• _PROBLEM TO WORK ON_:
Though the records contain pictures, copy none of them; repeat exactly the lines from the one with "Given: Open the 格式 tab" to the end.

RECORDS SHOWN Block Start

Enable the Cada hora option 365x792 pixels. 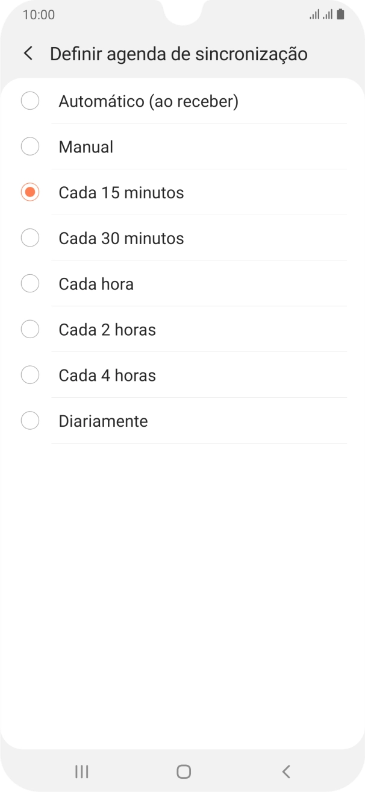pyautogui.click(x=30, y=283)
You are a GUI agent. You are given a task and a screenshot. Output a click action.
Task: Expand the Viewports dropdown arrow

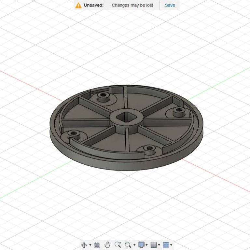click(171, 245)
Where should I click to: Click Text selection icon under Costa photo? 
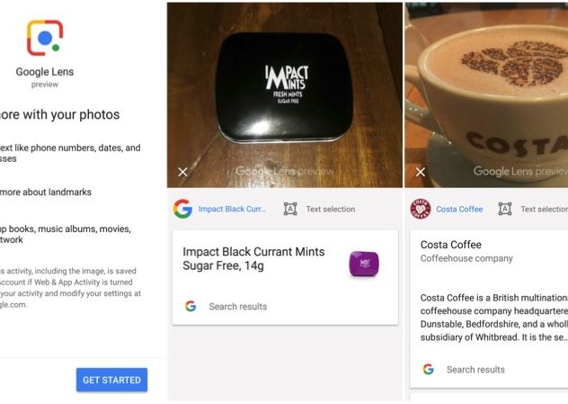pos(505,209)
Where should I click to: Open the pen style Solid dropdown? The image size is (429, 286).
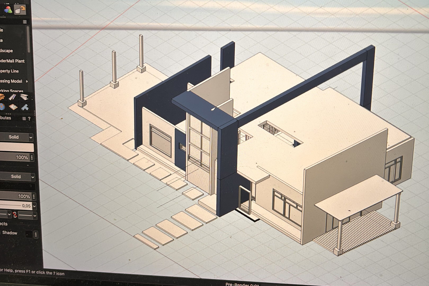(x=17, y=177)
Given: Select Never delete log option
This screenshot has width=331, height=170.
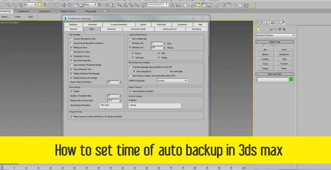Looking at the screenshot, I should (130, 39).
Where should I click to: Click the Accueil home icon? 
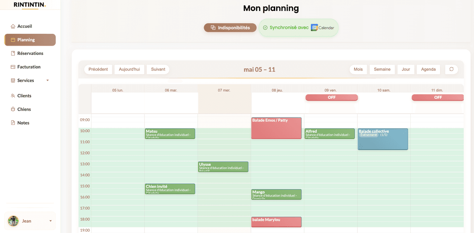(x=13, y=26)
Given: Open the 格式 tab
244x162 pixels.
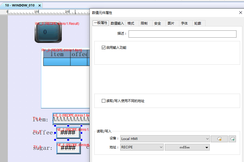Looking at the screenshot, I should (x=131, y=23).
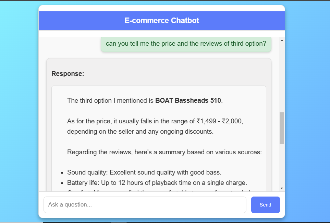The height and width of the screenshot is (223, 330).
Task: Click the scrollbar down arrow in chat
Action: coord(282,188)
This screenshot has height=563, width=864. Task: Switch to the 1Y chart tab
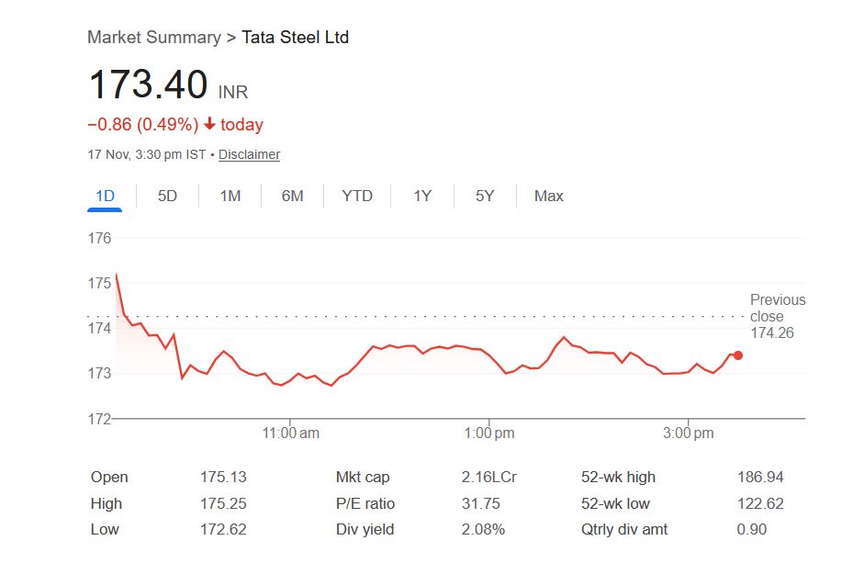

RECORDS SHOWN Block End

• _ANSWER TO THIS TASK_:
Given: Open the 格式 tab
244x162 pixels.
Looking at the screenshot, I should (x=131, y=23).
The height and width of the screenshot is (223, 330).
Task: Click the scrollbar down arrow in chat
Action: coord(282,188)
This screenshot has height=563, width=864. Task: Switch to the 1Y chart tab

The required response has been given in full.